2012 Top 100: Apparel, Accessories & Footwear

The Apparel, Footwear and Accessories market is alive and well thanks to increased consumer spending in 2011. Plus, find out which companies hopped on the list when mainstays, like Liz Claiborne, made an exit.

LMVH Moet Hennesy Louis Vuitton

French luxury group LVMH bought Italian peer Bulgari for 3.7 billion euros ($5.2 billion) in March 2011. Bulgari occupies a strong leadership position in the jewelry and watch segment, while playing an important role in the fragrance, cosmetic and accessories segments. The deal was expected to help the owner of Louis Vuitton handbags close the gap with bigger watch and jewelry companies, like Richemont and Swatch.

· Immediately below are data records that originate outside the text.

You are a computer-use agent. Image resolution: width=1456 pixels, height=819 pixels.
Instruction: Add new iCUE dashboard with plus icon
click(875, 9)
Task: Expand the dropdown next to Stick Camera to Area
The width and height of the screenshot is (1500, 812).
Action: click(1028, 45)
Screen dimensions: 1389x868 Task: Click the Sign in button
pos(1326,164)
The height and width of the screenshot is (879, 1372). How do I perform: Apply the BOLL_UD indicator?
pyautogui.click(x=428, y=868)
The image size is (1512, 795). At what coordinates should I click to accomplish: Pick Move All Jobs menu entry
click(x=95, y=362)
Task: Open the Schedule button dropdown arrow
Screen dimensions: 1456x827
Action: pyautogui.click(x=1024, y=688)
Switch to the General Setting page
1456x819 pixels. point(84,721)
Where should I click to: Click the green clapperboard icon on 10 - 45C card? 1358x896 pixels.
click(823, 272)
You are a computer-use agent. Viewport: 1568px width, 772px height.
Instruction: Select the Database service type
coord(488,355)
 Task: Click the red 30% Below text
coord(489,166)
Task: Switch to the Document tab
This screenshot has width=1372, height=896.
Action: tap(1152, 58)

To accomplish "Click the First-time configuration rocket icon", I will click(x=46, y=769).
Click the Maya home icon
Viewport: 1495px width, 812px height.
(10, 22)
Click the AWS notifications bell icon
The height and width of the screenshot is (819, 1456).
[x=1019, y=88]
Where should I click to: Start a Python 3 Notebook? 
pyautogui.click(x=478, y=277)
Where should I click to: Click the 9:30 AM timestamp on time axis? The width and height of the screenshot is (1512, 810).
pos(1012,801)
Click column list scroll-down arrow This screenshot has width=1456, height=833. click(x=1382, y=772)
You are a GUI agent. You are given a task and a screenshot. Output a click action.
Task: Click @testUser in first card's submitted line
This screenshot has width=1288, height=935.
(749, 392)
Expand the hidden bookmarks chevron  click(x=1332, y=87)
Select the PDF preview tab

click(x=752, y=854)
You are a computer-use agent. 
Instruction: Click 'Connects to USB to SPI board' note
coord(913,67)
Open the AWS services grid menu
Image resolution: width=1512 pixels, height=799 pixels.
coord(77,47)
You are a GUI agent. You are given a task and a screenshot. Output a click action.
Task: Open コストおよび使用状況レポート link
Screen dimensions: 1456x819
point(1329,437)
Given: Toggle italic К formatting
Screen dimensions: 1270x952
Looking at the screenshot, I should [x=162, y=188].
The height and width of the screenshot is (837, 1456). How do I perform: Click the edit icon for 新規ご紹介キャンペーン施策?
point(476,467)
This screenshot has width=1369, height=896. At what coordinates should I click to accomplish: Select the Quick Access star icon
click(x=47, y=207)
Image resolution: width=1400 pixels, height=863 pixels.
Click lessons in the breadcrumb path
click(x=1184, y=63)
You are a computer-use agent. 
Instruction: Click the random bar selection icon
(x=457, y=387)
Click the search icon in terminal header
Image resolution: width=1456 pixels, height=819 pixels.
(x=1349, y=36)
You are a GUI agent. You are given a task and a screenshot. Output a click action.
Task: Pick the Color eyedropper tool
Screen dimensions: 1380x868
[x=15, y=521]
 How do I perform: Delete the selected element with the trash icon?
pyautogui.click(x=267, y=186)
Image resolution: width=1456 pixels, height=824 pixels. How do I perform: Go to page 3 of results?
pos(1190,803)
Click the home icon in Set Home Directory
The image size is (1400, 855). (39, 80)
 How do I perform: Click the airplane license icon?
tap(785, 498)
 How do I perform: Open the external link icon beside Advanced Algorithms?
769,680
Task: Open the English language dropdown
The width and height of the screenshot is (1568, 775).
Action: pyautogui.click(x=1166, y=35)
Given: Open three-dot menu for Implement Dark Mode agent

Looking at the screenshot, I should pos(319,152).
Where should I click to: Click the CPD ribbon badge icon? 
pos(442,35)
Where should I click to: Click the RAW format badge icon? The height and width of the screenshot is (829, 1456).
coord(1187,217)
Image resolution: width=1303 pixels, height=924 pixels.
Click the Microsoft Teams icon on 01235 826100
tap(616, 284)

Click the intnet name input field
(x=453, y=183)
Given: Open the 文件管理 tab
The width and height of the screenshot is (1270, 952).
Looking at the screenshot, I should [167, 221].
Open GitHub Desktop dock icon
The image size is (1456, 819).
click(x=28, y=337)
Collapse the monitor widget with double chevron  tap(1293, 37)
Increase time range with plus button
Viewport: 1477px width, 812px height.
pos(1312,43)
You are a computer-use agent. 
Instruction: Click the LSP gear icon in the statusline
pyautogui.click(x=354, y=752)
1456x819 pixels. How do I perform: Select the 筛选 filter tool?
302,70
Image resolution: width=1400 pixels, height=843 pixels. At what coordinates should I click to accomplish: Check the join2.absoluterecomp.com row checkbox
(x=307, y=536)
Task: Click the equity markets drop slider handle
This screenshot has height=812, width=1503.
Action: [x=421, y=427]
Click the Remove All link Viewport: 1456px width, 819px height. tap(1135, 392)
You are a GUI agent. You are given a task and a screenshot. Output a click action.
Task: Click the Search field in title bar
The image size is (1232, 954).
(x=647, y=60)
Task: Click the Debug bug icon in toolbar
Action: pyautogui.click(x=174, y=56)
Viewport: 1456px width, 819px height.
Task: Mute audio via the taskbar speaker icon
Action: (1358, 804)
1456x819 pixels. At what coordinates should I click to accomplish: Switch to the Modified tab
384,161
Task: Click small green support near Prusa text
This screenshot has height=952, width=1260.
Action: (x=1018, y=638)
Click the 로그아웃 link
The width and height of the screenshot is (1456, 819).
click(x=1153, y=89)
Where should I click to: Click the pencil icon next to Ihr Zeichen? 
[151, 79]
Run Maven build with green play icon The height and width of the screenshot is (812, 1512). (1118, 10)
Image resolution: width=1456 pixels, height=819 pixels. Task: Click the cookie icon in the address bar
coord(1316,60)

Fifty percent of Richemont’s group sales are now generated through its own retail network, comprised of directly operated boutiques and Net-a-Porter, the premier online luxury fashion retailer that it acquired in 2010. Overall, retail sales increased by 26 percent in 2011, a percentage well above the growth in wholesale sales. In 2012, the Swiss luxury goods group announced two more acquisitions: VVSA, a high-end manufacturer of stamped exterior components for watches, gold refiner and producer of semi-finished precious metal products destined for the watch and jewelry industry, and Peter Millar LLC, a U.S.-based, international luxury apparel business.

PVH Corp.

In less than a decade, PVH Corp. has experienced a tremendous amount of change that redefined the identity, culture, performance and potential of the company — first with the acquisition of Calvin Klein in 2003 and then with the addition of Tommy Hilfiger in 2010. The year 2012 brought even more change when the company announced plans to acquire The Warnaco Group (No. 17). The transaction valued Warnaco at approximately $2.9 billion. With more than $8 billion in pro forma revenue, PVH is now one of the largest and most profitable global branded lifestyle apparel companies in the world.